In January 1979…27 years ago…the American-backed Shah of Iran was forced into exile. Later that years Ayatollah Khomeini called the US the Great Satan. This was the signal for the storming of the American Embassy in Tehran when 52 hostages were taken and held for 444 days. Perhaps it was no accident that this is .666 of 666 days.
In April 1980 the Americans tried the Rambo approach and sent the helicopters in to rescue their hostages only to scurry back home with their tails between their legs and eight servicemen dead. After this the stand-off continued until November 1986 when the Reagan Administration was all but engulfed by the Ollie North Affair and the Iran-Contra Scandal involving the sale of arms, bibles and birthday cakes to Iran and dodgy goings-on in Central America in return for freeing hostages in Lebanon. Nobody has ever really got to the bottom of all this.
Next in July 1988 a US warship shot down an Iranian airliner killing all 250 onboard. They did this by mistake…but friendly fire it was not. Officially Iran and America were still not on speaking terms. Anything official was passed through Swiss diplomats. The name-calling reached school playground level in January 2002 when George Dubya Bush declared in his State of the Union address that Iran…along with Iraq and North Korea…were an Axis of Evil.
This War of Words escalated further this year when Iran’s newly-elected President Ahmadinejad reminded America of Iran’s long-standing policy to destroy Israel. Americans are unpredictable when rattled so this name-calling must be reined in. Cold War era brinkmanship is bad news when Russia and China are big traders with Iran.

That is the background. Events started hotting up on Bank Holiday Monday. I was chatting to the boss of Mahavi’s …an Information Technology lecturer, fluent in four languages and brought up in Tehran. He was in a state of shock after watching Iranian Television in his lunch break with its official announcement that Iran had exploded a nuclear device. Returning home to the boat in the evening after two days in West St Leonard’s I found that the rain had got into my electricity supply and tripped the switch so I missed the BBC News. No electricity meant waiting for the morning papers where I assumed the Iranian atomic bomb test would be front page news.

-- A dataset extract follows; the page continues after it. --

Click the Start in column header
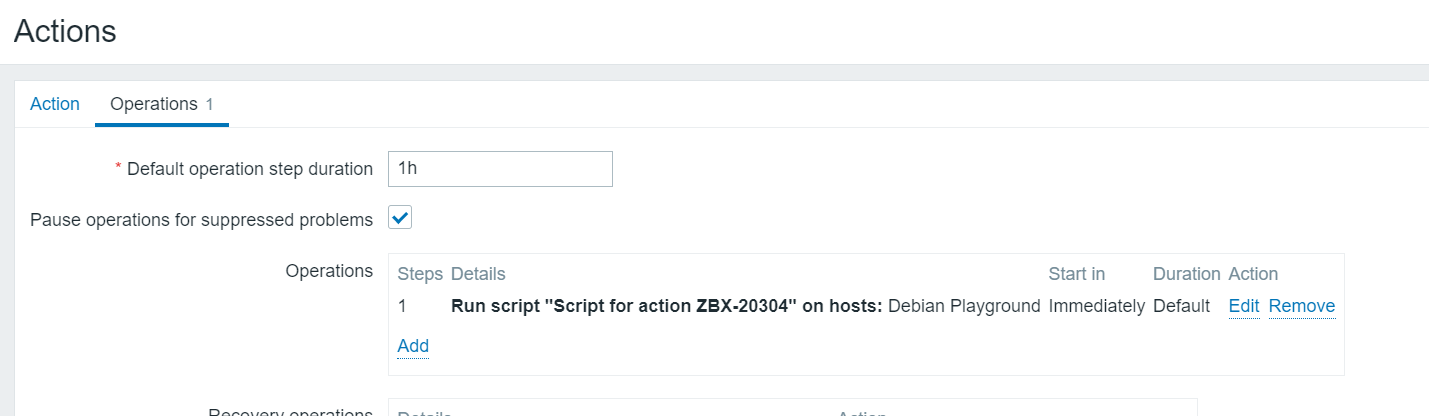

Instead the most I could find in Tuesday’s newspapers was a couple of column inches tucked away on the inside pages of The Times reporting that Iran had ‘said it had conducted research into nuclear fusion, which can be used for nuclear weapons.’ Sadat Hosseini of Iran’s Atomic Energy Organisation was reported as saying that the first research was done five years ago but that was it. Unusually for The Times the piece was not sourced…no (AP) or (Reuter).
The next mention in The Times were two further column inches on Wednesday under the headline Iran nuclear talks agreed. It seemed that the five permanent members of the UN Security Council and Germany were to meet the next day in Vienna to discuss a proposal to end the crisis over Iran’s nuclear programme. These few lines were sourced to China’s Foreign Ministry by way of Foreign Staff at The Times...an improvement of sorts.
Finally on Wednesday evening the BBC admitted something was afoot when reporting that the US Secretary of State Condaleeza Rice had offered to enter into talks with Iran. An Iranian Spokesman promptly let it be known that ‘given the insistence by Iranian authorities on continuing uranium enrichment, Rice’s comments can be considered propaganda moves’. Just so. But after 27 years of belligerence I would say that Bush’s Neocons are rattled.